In recent years, the stutterers' self-help movement has challenged the traditional approach to stuttering and speech therapy, insisting that the goal of fluency, however desirable, should not be primary. Instead, therapy should help people who stutter accept the fact of their stutter and treat not just their faulty speaking mechanisms but their whole person. It's better to speak and to stutter than to be silent and therefore never stutter. Issues of self-acceptance and self-esteem are as important to individuals who stutter as speaking techniques that enhance fluency and limit the instances of stuttering.
I waited until I was 42 to father a child, fearful that a child of mine would inherit my genetic disposition to stutter and apprehensive about my ability to perform all those parenting acts in which fluent speech seems a requirement. My verbally precocious daughter is now 11. One of the most gratifying achievements of my life was her selection of me, before she learned to read on her own, as her designated bedtime reader.

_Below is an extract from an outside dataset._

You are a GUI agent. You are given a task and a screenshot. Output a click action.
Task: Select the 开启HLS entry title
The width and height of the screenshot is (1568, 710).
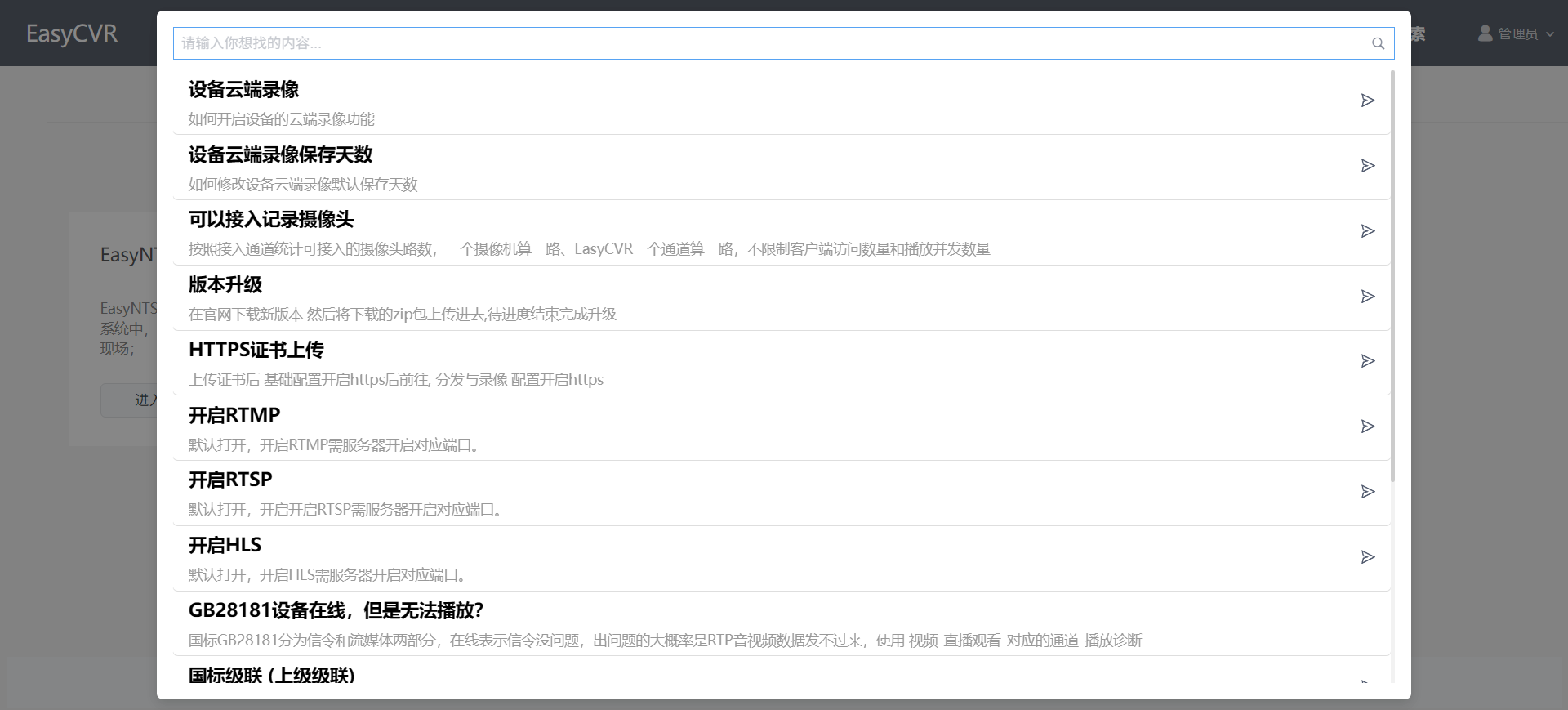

Of course I was dependent upon my Masker to get through Dr. Seuss without stuttering. But so what! When Katie was younger she would often explain to her friends, "My daddy has a handicap when he speaks." And so I do.
I'm writing this book for a much broader audience than the immediate stuttering community. A Life Bound Up In Words will place the experience of stuttering in a broader social context. However unique stuttering is as a disability, the daily embarrassments and deeper psychic indignities that stutterers have to confront and overcome are similar to the problems many non-stutterers experience. Feelings of shame and personal inadequacy, if not universal in our society, are certainly commonplace. The challenge of confronting these feelings -- the defeats of giving in to them and the triumphs of overcoming them -- is, for many people, the drama of life.